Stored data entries
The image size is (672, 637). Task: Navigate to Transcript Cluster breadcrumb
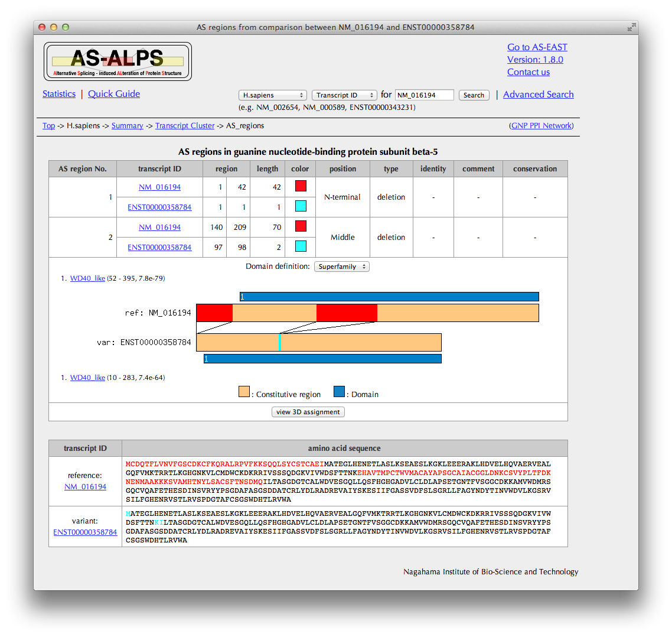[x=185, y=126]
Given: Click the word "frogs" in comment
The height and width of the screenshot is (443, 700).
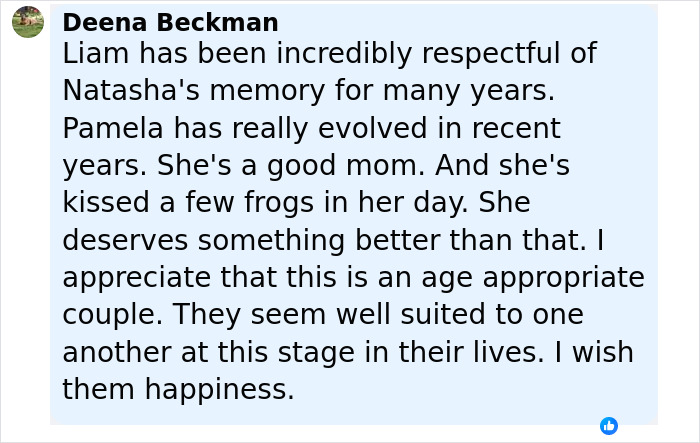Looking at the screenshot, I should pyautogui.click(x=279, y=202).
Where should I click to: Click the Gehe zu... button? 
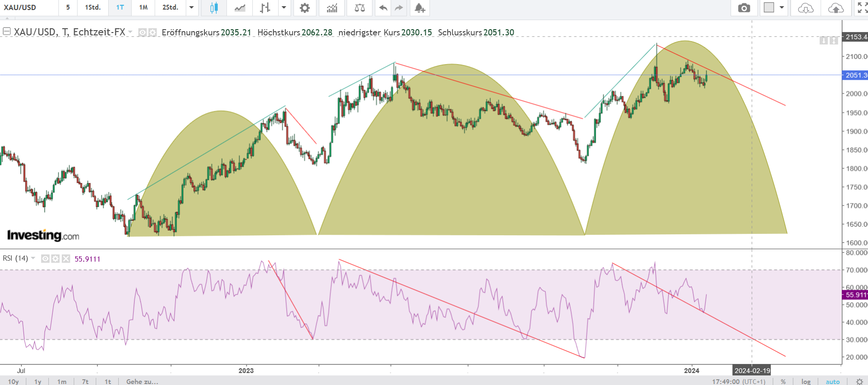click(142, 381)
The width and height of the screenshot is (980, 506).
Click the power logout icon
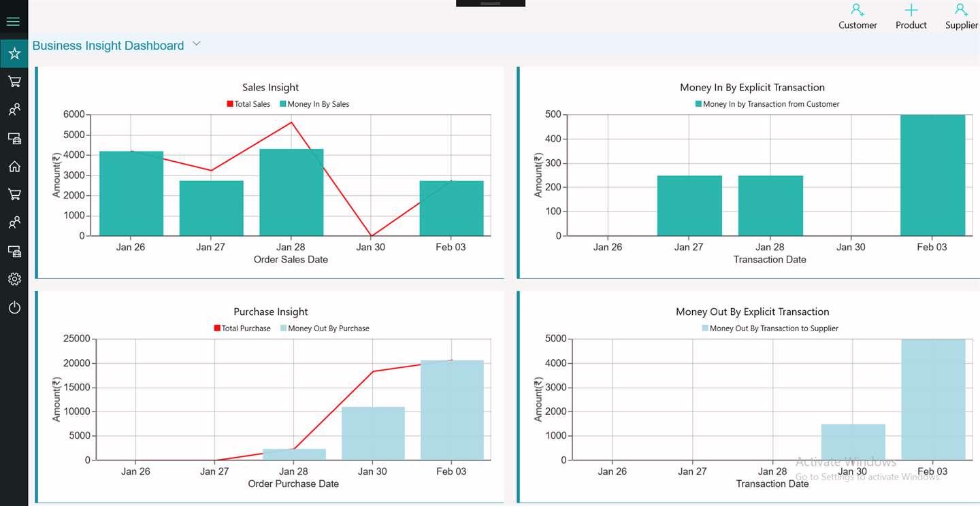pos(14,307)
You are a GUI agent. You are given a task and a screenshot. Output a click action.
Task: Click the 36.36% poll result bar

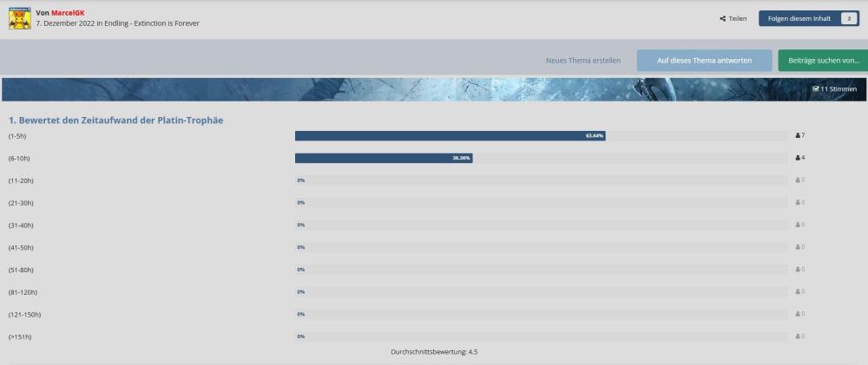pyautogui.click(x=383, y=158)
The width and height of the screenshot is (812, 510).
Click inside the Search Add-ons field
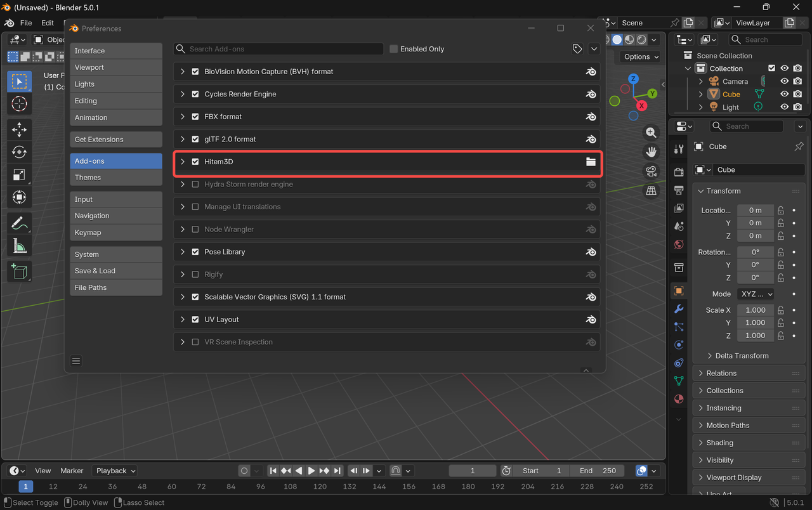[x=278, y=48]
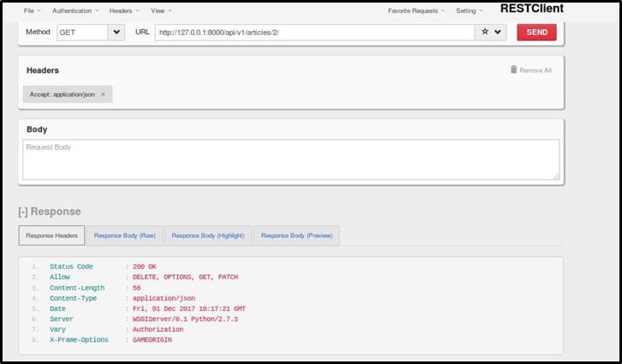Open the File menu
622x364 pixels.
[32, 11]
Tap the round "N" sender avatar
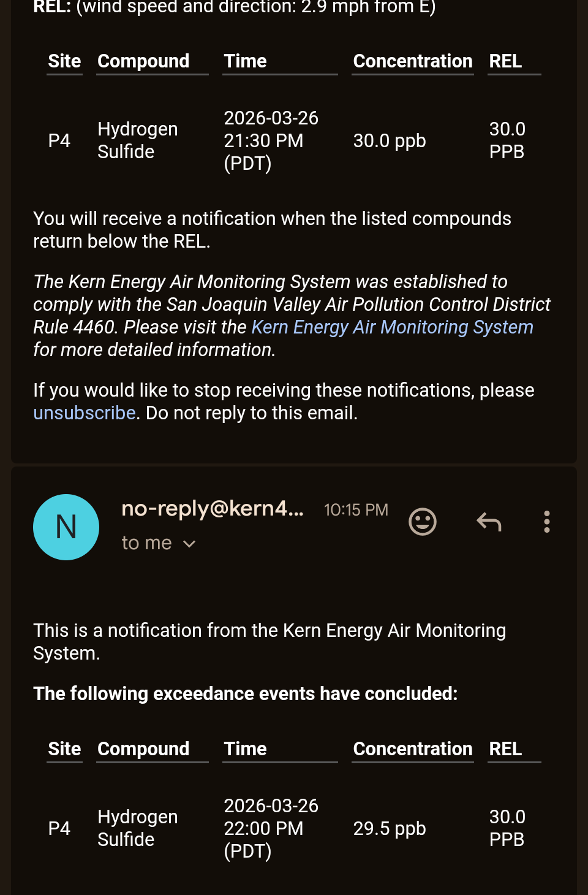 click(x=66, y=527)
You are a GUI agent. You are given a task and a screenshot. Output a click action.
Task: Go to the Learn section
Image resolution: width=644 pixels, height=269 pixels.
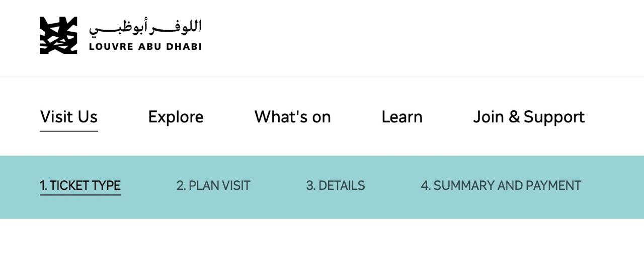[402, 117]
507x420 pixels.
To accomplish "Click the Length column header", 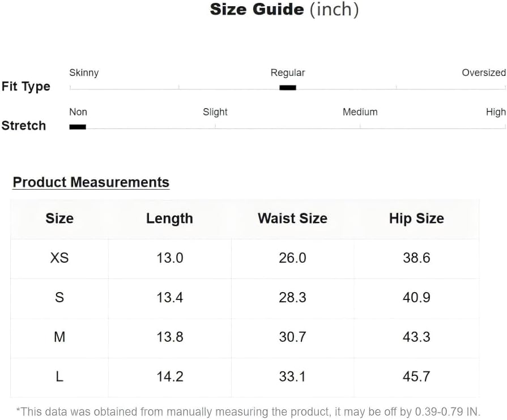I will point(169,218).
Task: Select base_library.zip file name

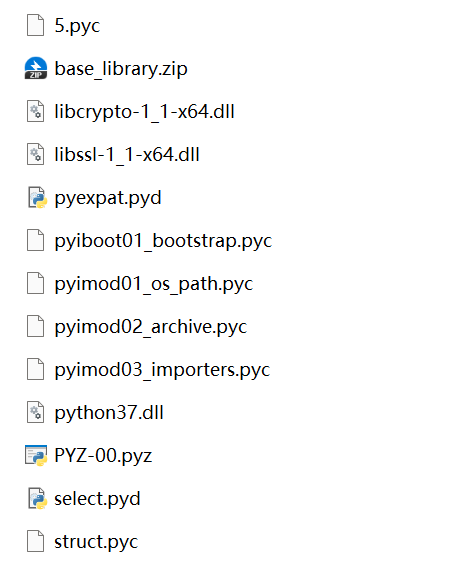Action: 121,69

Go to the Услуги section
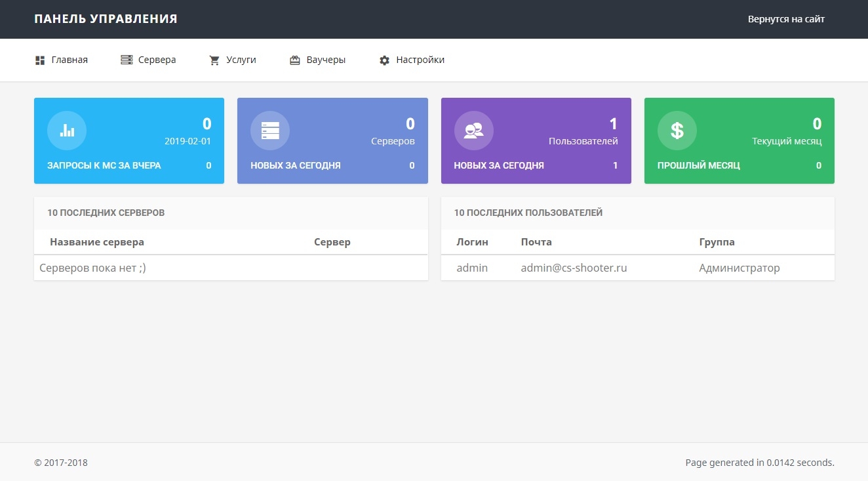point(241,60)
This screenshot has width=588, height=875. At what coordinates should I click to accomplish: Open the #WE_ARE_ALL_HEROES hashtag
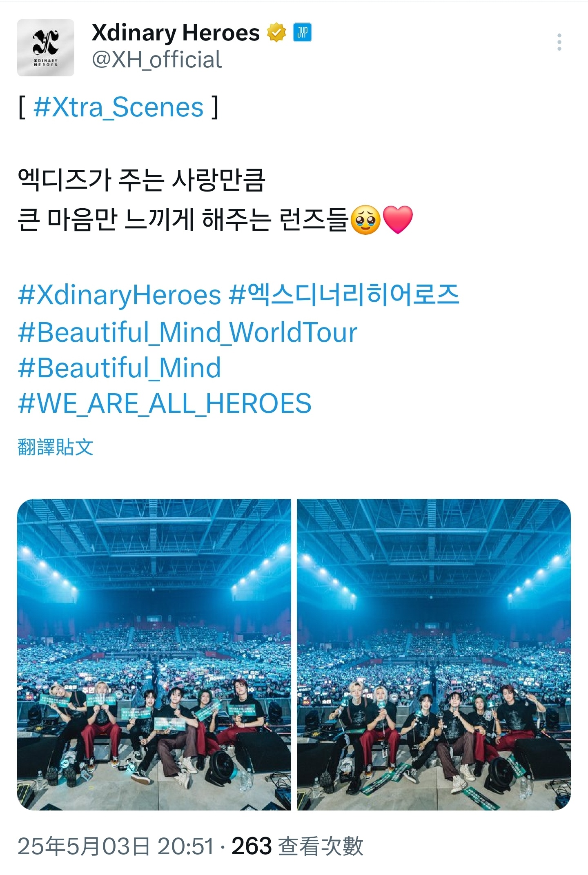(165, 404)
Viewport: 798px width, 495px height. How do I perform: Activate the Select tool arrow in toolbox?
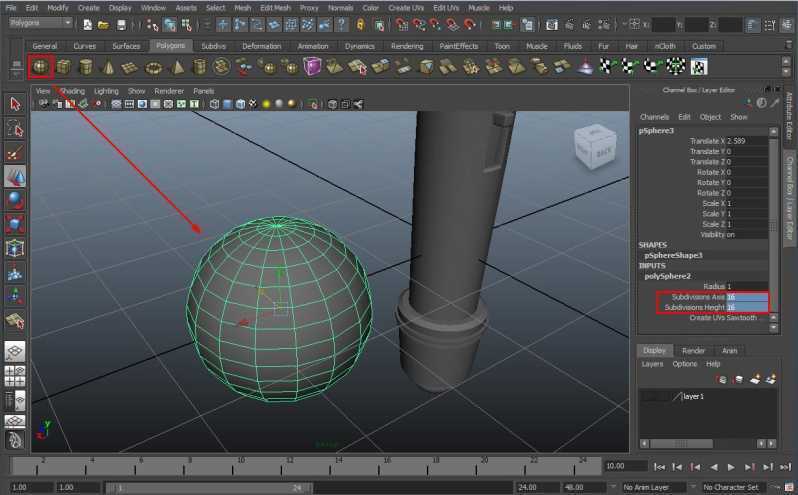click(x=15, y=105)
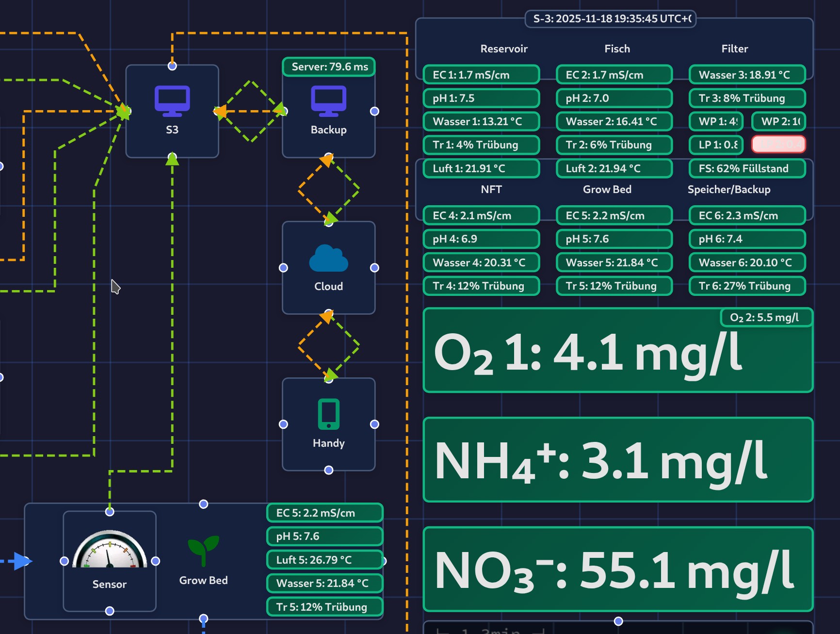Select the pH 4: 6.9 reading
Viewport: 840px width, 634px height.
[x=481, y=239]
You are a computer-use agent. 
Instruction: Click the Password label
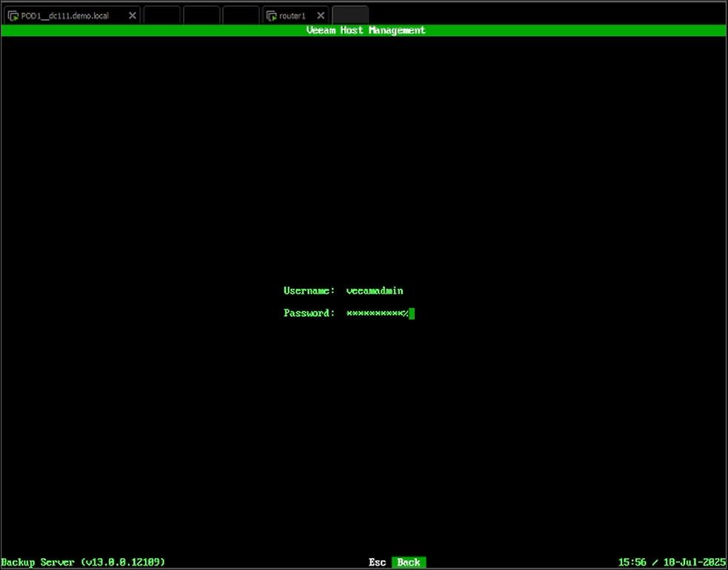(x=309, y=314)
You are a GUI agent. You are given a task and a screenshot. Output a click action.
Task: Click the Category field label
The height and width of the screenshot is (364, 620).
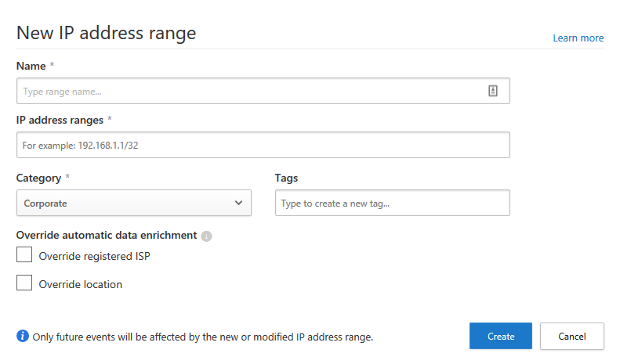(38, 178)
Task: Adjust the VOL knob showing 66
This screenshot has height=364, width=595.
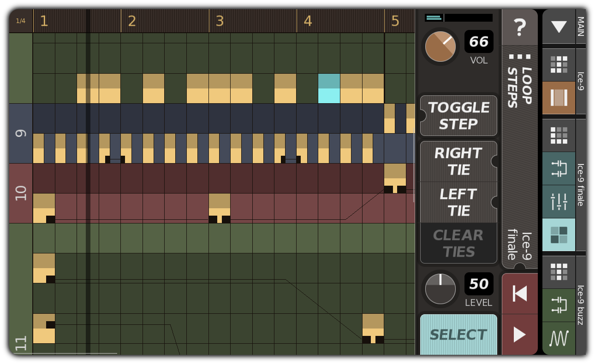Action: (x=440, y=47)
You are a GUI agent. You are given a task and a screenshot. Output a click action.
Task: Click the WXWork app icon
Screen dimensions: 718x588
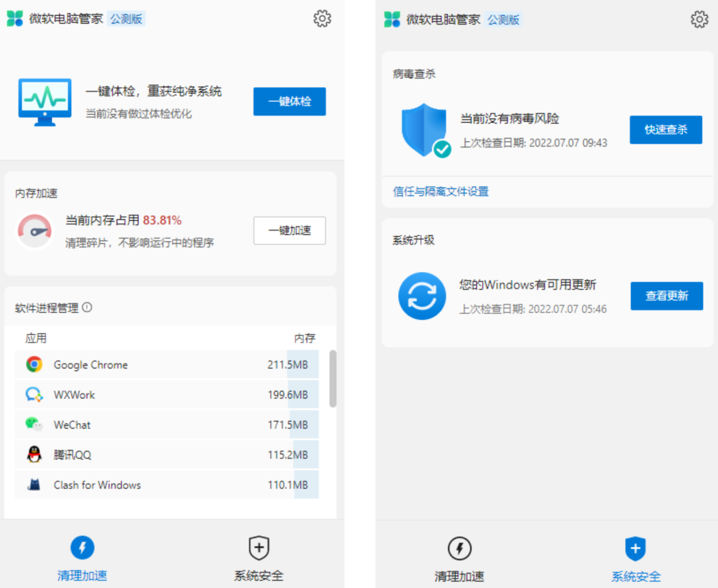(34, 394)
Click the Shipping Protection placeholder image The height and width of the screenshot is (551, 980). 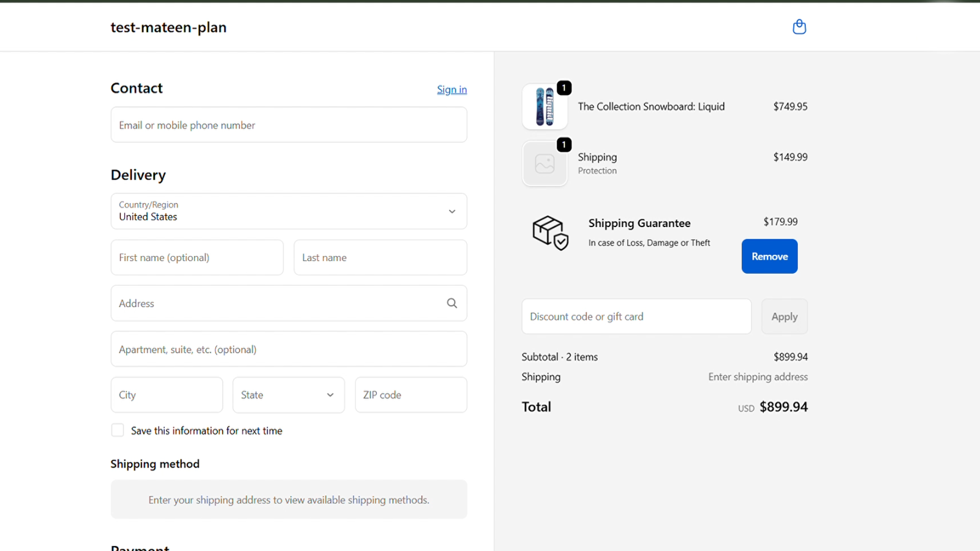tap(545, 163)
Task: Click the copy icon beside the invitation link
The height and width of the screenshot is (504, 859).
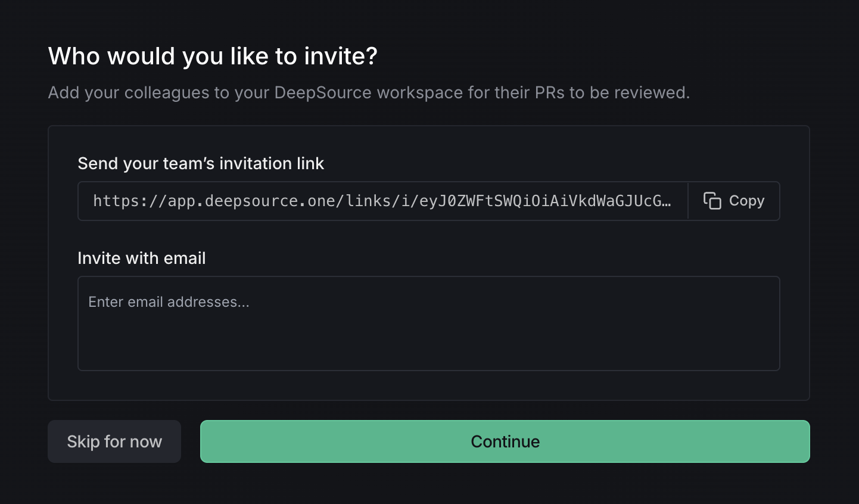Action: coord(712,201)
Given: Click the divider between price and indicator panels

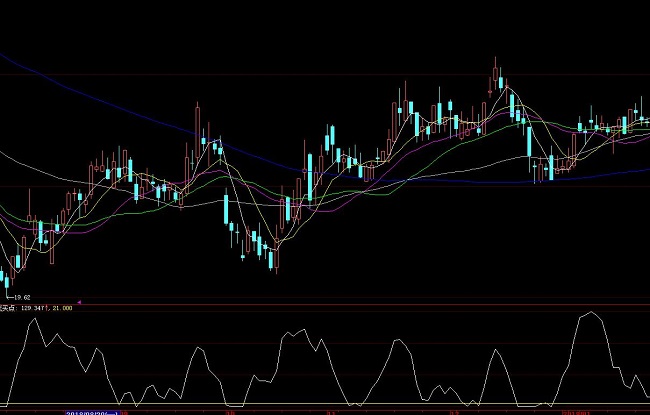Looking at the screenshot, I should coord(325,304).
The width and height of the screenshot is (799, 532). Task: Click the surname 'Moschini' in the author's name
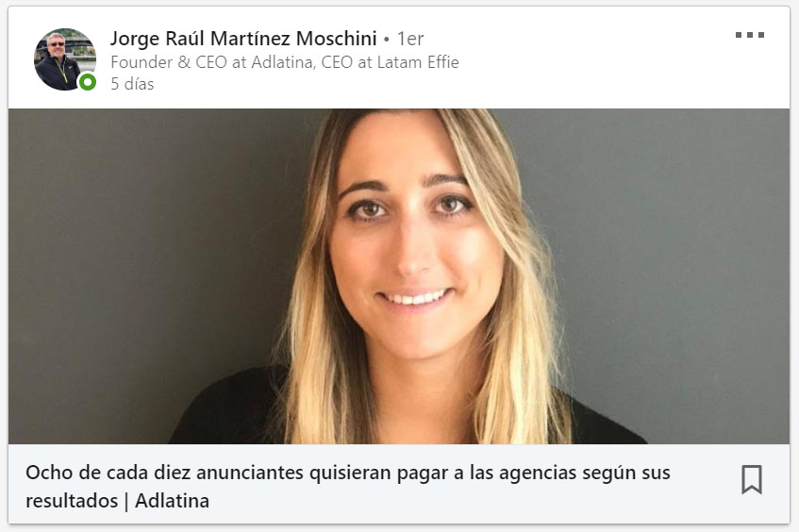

* Task goal
Please print the lines above word for word, starting at the one with "Viewport: 798px width, 495px" and ending at the one with "Task: Click the Category field label", both included, and without any picture.

* Expected output
Viewport: 798px width, 495px height. How do I perform: Activate the Select tool arrow in toolbox?
click(x=15, y=105)
Select the pH 4: 6.9 reading
Viewport: 840px width, 634px height.
[x=481, y=239]
You are a computer-use agent. 
Instruction: Click the Password label
(x=309, y=314)
You are a GUI agent. You are given a task and a screenshot. Output a click action.
Task: Click the Category field label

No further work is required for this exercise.